The following post was submitted by a reader who wishes to remain anonymous
The requirement to carefully treat and process nickel to facilitate the adsorption and absorption of nickel into a metal lattice is by no means a new discovery. Sergio Focardi and Francesco Piantelli learned through trial and error testing during their testing of Ni-H systems in the 1990’s that contaminants, both on the interior and exterior of their fuel, could inhibit the production of excess heat. Moreover, their papers go into significant detail about their methods of washing, etching, annealing, thermal cycling, and degassing. If proper care was utilized in the treatment of their fuel, significant quantities (capable of being measured with ordinary instrumentation) of ordinary light hydrogen could be documented being taken up and emitted from their nickel.
They noted that a sudden change in temperature OR pressure could trigger the uptake or release of hydrogen, inducing an “excited state” in which excess heat was produced. During this period of research, they were capable of producing a COP of over two, utilizing only nickel rod, bar, wire, or plated materials.
Their work, long before Andrea Rossi came onto the scene, proved that a significant quantity of excess heat could be produced from a highly unoptimized setup. An increase in surface area, reverse spillover catalysts (palladium, platinum, copper, or even smaller nano-particles of nickel), methods of accelerating the splitting of molecular hydrogen into atomic hydrogen (high voltages, radio frequency generators, utilizing resonance, including metal hydrides that emit atomic hydrogen when heated such as LiAlH4 or lithium hydride), and other methods could be utilized to dramatically increase the excess heat. In reality, to produce very good results, there is no magic pixie dust or special element. Perhaps Rossi did start off using a spillover catalyst of some sort; however, the obvious conclusion is that he moved past such elements rapidly and utilized other methods of producing atomic hydrogen.
Beyond a doubt, however, the basis of any successful Ni-H system is properly treated, cleaned, and degassed fuel. To accomplish this requires tedious effort and extreme care. If someone is willing to perform the long, ongoing series of tests to gain the experience needed to remove surface coatings (oxides, grease, and other contaminants) and trapped gases (carbon monoxide, oxygen, and even water), positive results beyond any doubt can be obtained with only nickel and hydrogen. According to one replicator whose results have not been confirmed, once you learn how to treat your nickel so that it can “breathe” light hydrogen in and out, a COP of 2-3 is easily possible. Then if you can add a method of producing atomic hydrogen on demand, there is no limit to the COP you can achieve.

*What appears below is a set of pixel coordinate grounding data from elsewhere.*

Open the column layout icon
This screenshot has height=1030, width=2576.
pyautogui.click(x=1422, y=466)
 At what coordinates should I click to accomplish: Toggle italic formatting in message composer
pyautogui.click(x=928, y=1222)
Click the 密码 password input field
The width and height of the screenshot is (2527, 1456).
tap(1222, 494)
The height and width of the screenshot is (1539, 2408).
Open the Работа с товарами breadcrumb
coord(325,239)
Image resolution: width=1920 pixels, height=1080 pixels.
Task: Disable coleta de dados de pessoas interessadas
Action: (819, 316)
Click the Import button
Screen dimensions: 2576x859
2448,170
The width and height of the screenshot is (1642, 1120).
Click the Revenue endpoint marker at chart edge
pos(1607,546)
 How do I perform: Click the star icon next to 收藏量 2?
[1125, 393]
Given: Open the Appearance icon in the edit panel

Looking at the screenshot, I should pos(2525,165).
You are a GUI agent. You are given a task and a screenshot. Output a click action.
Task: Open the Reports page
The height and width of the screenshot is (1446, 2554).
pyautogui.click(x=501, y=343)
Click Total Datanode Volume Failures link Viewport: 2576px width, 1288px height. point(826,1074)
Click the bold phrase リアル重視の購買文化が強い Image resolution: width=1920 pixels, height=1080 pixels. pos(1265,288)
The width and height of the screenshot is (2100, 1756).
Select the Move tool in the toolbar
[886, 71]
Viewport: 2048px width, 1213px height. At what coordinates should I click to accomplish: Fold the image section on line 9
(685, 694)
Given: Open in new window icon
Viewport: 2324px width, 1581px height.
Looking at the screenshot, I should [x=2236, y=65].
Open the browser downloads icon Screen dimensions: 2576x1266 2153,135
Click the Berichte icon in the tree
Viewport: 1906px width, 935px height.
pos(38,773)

As asserted in the paper by Mizuno, the suggestion that excess heat cannot be produced with only nickel and some form of hydrogen without an additional element is blatantly incorrect: the feat has already been performed. The challenge that may add difficulty to achieving excess heat with nickel and hydrogen alone is related to the importance of proper treatment that allows splitting molecular hydrogen into atomic hydrogen. Nickel isn’t the most catalytic element around in terms of interacting with H2 or D2. Palladium, on the other hand, can split the molecule like a hot knife through butter. So if you’re not going to rely on another element, your cleaning may have to be spot on, you may have to produce smaller particles of the same element in your fuel processing, or you may have to intentionally create specific surface features that can improve the catalytic activity of nickel.
I have zero doubt whatsoever that with enough work Mizuno or any other research with adequate resources and focus can produce significant excess heat without utilizing palladium or other catalysts. The only barrier is their work ethic and determination to do so. Once this know how is accumulated, all additional improvements would happen more organically.
A final observation: the high voltage mentioned in Mizuno’s paper produces a plasma that engulfs the area in which the nickel mesh resides. The plasma is certainly creating some quantity (high or low) of atomic hydrogen directly. In a system in which nickel alone is treated adequately enough to produce excess heat, such a plasma could accelerate hydrogen adsorption and absorption.
The key to mastering the nickel-hydrogen reaction is going back to basics: the work of Focardi and Piantelli. From there, we can utilize the tidbits provided by Andrea Rossi and the suggestions of other researchers to improve our results. My hope is that researchers like Mizuno and others will narrow their focus on processing nickel alone in such a manner that it can absorb adequate quantities of hydrogen to produce copious excess heat. Such a foundation is needed by the LENR community: a simple set of instructions that allows two elements (Ni-H) to come together and produce a non-conventional safe nuclear reaction. From there a thousand improvements could be made. But using plausible shortcuts initially, such as introducing palladium or other additional elements before mastering the basic effect, is like building a house on sand for skeptics and cynics to wash away.